As for the two coaches, Barron added, “They have some similarities as far as discipline and what they expect from you when you come out here to work.”

That’s one reason it has been a smooth transition for Barron, who led the Tide to back-to-back national titles as a two-time captain and anchor of the vaunted defense that finished first in the nation in both pass and run defense in 2011. In his sophomore season, Barron’s seven interceptions ranked first in the Southeastern Conference. He made only two as a senior because opposing offenses did their best to stay away from him. Still, Barron made his impact felt with 66 tackles.

He’s already caught the attention in practice of Bucs quarterback Josh Freeman.

“Mark’s a stud,” Freeman said. “A physical specimen. Big guy. Fast and quick hitter. A very instinctive kind of guy. He’s going to cause problems for a lot of offenses.”

Call it a mutual admiration society. Barron’s assessment of Freeman: “Smart guy, strong arm. Can make pretty much any throw. I’m looking forward to having him on my side.”

Barron also counts himself lucky to be on a team with another high-profile Buc — 16-year veteran cornerback Ronde Barber, who also has gotten practice time at safety under Schiano.

“It’s a privilege for me (to work alongside Barber),” Barron said, “and it’ll be very beneficial for me as a player.”

Schiano also sees value in Barber’s presence — for Barron and the rest of the defense.

“”I think it helps. I think it helps more probably from (the perspective of) how to be a professional,” Schiano said. “Because Ronde’s learning a new position himself and everybody’s learning a new defense. But the way Ronde prepares (helps) the entire defense —this guy’s been doing this for a long time. And he takes a rookie’s mentality in his preparation.”
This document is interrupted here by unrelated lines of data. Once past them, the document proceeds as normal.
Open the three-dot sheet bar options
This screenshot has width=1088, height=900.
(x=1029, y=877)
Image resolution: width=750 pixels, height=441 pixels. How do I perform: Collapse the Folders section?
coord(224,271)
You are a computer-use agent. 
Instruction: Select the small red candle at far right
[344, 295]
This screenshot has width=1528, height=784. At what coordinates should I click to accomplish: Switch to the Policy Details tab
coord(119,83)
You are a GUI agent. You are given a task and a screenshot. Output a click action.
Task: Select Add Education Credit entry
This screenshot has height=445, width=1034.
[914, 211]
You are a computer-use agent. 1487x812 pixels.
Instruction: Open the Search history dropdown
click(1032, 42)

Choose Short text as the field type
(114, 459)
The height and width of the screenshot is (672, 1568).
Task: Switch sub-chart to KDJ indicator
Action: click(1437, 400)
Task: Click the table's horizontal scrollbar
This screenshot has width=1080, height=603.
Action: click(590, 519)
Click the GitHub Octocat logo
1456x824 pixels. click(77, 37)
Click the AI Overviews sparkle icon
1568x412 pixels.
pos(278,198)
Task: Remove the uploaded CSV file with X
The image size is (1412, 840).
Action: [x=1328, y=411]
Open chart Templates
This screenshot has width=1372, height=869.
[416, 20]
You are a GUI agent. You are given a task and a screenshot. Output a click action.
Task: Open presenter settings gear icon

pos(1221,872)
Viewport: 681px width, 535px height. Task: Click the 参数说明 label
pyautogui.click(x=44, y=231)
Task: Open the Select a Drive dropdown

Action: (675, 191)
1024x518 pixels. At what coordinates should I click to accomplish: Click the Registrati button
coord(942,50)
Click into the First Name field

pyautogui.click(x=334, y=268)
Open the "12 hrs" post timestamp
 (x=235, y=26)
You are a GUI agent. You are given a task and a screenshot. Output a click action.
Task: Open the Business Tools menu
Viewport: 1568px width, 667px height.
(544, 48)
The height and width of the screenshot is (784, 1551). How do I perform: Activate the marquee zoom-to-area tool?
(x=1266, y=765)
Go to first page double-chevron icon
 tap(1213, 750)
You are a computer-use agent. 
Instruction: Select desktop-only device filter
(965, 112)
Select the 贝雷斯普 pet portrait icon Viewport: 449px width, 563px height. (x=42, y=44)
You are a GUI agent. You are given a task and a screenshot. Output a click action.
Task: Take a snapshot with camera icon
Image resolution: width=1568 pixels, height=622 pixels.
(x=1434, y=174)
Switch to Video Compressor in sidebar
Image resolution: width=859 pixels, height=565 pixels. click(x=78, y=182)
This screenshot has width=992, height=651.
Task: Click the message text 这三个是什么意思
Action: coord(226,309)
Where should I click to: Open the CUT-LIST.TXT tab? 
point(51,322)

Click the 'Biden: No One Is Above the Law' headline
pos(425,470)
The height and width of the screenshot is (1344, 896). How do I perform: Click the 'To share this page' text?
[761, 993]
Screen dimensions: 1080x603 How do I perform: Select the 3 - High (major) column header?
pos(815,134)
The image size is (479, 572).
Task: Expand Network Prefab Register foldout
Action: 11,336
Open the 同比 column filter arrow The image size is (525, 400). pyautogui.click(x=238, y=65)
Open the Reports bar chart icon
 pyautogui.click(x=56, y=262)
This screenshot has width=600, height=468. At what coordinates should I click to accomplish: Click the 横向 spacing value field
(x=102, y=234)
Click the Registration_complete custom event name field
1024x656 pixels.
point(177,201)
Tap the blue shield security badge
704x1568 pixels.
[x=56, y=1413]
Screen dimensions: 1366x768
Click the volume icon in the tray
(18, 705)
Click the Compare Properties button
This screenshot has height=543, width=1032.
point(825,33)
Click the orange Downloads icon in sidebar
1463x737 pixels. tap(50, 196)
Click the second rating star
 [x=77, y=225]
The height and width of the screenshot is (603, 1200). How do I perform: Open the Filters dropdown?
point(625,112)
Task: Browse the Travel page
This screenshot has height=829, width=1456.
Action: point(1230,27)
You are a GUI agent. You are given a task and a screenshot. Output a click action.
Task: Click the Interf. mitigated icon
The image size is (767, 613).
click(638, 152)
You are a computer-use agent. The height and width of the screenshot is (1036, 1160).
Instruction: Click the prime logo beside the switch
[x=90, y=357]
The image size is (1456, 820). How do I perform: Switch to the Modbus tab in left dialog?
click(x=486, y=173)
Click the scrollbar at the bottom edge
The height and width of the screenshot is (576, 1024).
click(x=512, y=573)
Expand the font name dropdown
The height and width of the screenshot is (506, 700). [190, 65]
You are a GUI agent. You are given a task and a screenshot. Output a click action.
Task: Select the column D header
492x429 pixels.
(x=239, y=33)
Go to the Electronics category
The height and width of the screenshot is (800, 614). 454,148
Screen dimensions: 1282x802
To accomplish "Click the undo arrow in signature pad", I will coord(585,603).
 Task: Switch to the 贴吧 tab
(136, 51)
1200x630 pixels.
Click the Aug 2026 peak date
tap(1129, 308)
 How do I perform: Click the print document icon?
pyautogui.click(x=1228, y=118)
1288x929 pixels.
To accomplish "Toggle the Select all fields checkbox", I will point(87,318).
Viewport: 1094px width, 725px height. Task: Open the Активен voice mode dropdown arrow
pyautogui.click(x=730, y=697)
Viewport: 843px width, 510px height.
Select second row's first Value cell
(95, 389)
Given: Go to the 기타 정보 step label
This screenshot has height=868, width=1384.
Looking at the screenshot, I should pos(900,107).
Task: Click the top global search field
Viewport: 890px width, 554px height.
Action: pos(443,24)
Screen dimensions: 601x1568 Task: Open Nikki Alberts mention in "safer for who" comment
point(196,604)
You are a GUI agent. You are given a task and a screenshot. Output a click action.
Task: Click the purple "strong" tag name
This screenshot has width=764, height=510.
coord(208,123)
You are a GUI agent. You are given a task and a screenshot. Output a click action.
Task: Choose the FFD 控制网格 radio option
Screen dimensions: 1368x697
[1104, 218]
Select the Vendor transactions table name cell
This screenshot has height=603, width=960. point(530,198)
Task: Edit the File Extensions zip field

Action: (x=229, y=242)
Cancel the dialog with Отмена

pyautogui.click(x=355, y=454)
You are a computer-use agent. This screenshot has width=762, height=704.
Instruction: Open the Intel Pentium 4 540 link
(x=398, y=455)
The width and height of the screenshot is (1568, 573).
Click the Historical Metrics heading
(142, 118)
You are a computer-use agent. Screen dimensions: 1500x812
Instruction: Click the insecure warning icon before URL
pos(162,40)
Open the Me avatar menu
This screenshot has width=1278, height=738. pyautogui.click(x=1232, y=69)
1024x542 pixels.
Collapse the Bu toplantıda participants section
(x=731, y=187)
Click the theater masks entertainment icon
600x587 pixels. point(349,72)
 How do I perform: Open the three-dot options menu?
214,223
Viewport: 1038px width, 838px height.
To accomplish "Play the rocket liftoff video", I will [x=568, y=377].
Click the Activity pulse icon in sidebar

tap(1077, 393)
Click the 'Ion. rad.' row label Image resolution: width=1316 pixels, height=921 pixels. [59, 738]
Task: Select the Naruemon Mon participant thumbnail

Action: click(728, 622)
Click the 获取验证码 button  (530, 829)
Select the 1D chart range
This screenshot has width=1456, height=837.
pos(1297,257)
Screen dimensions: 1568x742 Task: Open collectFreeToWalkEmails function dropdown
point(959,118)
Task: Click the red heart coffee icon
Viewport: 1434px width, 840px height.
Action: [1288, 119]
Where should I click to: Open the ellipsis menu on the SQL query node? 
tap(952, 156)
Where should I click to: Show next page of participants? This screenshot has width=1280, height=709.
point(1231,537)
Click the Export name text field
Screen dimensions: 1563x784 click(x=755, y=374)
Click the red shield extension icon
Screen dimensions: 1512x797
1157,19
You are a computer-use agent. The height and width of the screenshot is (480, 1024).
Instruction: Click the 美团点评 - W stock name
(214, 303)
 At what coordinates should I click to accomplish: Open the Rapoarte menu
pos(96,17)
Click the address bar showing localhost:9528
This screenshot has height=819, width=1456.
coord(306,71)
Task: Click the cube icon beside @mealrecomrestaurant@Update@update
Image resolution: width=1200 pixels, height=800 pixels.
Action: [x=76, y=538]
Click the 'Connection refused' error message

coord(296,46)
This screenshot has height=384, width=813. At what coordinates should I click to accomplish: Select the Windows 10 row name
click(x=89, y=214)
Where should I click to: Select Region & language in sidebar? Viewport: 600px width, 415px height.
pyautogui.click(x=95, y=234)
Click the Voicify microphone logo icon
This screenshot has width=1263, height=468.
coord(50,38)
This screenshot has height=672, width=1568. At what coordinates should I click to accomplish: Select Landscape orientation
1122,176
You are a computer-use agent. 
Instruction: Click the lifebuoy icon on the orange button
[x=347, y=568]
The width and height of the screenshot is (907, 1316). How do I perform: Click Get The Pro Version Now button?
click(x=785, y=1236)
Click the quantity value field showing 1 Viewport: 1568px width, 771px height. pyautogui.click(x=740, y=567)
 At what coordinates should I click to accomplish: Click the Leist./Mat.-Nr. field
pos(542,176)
Schiano favors an aggressive, attacking style of play for his defense, and Barron sees himself as a good fit.

“Yeah, I’m just trying to get better acquainted and comfortable with it,” he said, “and be able to play my game.”

This much is certain: There will be plenty of people watching No. 24 when the games begin.

NOTES: Defensive tackle Brian Price remains excused from practice after the death of his sister in California last month. . . . Schiano said he couldn’t be happier with the play and impact of veteran wide receiver Vincent Jackson. “I didn’t know a ton, having not been involved in the pro game and — to be honest with you — not having a lot of chance to watch the pro game. But when I did arrive and (general manager) Mark (Dominik Dennis (Hickey) flooded me with tape, it didn’t take long to see the production. Just look at the stat look. But when you don’t know is what a great worker he is, what a true professional he is. He’s really fun to coach.” . . . Defensive end Michael Bennett is making steady progress coming back from a foot injury. “Michael’s feeling better in his last five or six workouts,” Schiano said. “And you can see him moving much better with his foot — not that it was holding him back very much, but just that was really ready to let it fly. He’s still not 100 percent, but hopefully by training camp he will be.” . . . Schiano said the defensive backfield is so packed with talent that cutting players won’t be easy when the time comes. “At the end of the day,” he said, “we’re probably going to have to end up letting go a defensive back who can play in this league. That’s always tough, but it’s a good problem to have.”